While Smith’s market was being built, the city had an opportunity to acquire federal funds to expand and remodel the library and the fire station.
It was during Knudson’s first term of office that the decision had been made to close the Intermountain Indian School. A search of city archives disclosed that the land occupied by the school had been originally acquired by Brigham City and then donated to the government as an enticement to have Bushnell Hospital built in the community in the 1940s. In order to get the property back, the city was required to present a master plan of how it would use the property. The plan included the golf course, commercial businesses on Main Street, and conversion of the school dormitories to townhouses. The plan was approved and the Intermountain properties were transferred to Brigham City. After 12 years in office, the longest mayoral tenure in Brigham City’s history, Knudson viewed the Intermountain project as his greatest success.

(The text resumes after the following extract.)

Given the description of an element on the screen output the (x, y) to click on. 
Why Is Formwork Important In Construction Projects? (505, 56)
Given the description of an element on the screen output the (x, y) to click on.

One of his most poignant memories as Mayor was the explosion of the Space Shuttle Challenger and the subsequent barrage of phone calls and personal interviews from the national media. He said, “I answered everyone who asked that after 24 successful launches, Thiokol, Brigham City, and all Thiokol employees had proven they were competent. Time has gone on and Thiokol has vindicated itself – with a continuing successful booster rocket program.”Oral history interview with Peter C. Knudson by Kathleen Bradford. Aug. 25, 1999.